In the entries below, find each line bearing the string "icon" and copy it.

Segment Start: PROVIDED INFORMATION

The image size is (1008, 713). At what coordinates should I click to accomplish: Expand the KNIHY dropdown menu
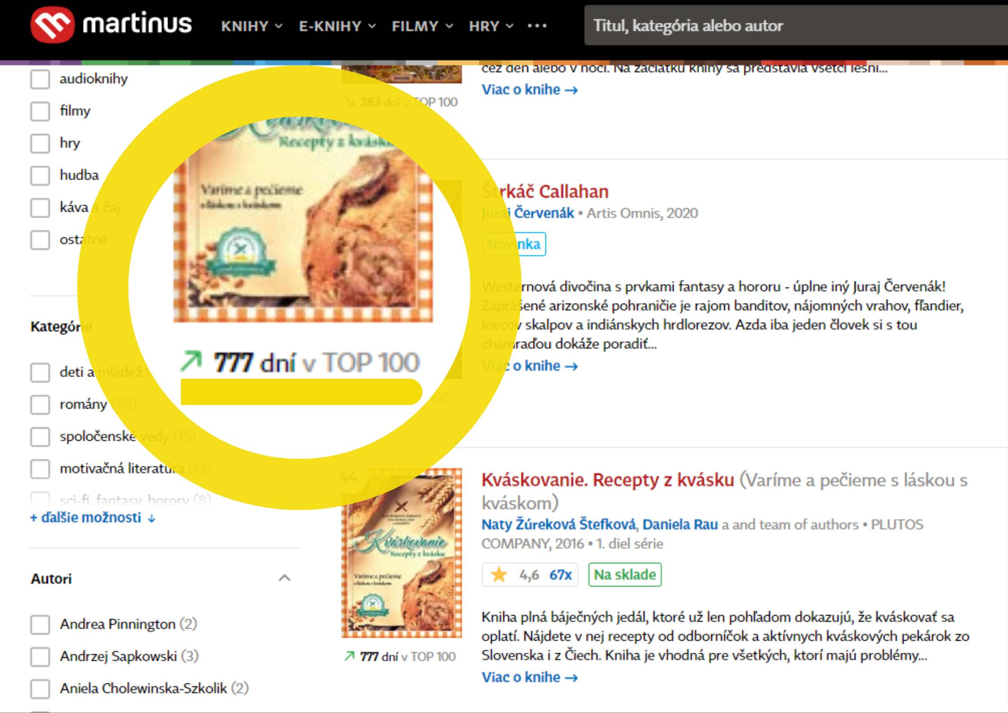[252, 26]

Segment End: PROVIDED INFORMATION
Segment Start: PROVIDED INFORMATION

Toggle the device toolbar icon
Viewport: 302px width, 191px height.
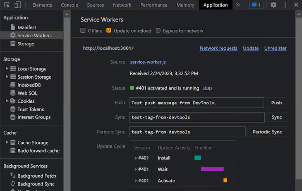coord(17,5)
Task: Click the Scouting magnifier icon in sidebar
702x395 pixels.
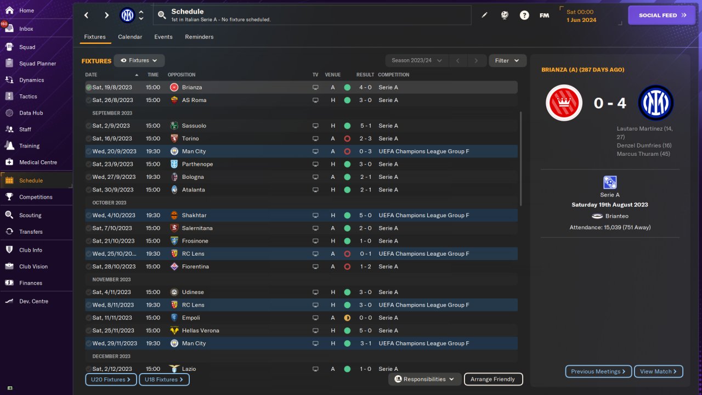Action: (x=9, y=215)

Segment End: PROVIDED INFORMATION
Segment Start: PROVIDED INFORMATION

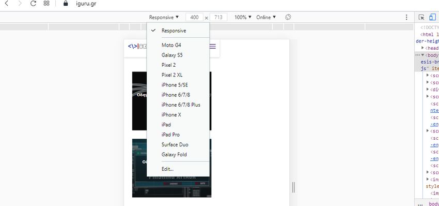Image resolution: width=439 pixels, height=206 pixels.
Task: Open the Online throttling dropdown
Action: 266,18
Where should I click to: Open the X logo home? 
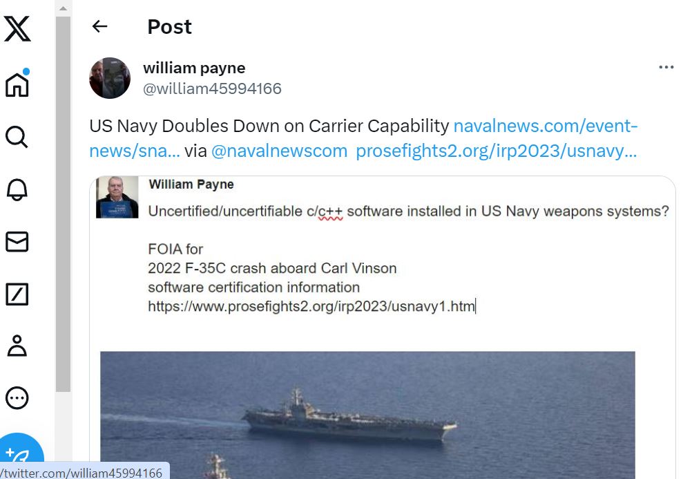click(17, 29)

Segment End: PROVIDED INFORMATION

§ **WRITTEN RESPONSE**
Toggle the device toolbar icon
Task: Click the Scouting magnifier icon in sidebar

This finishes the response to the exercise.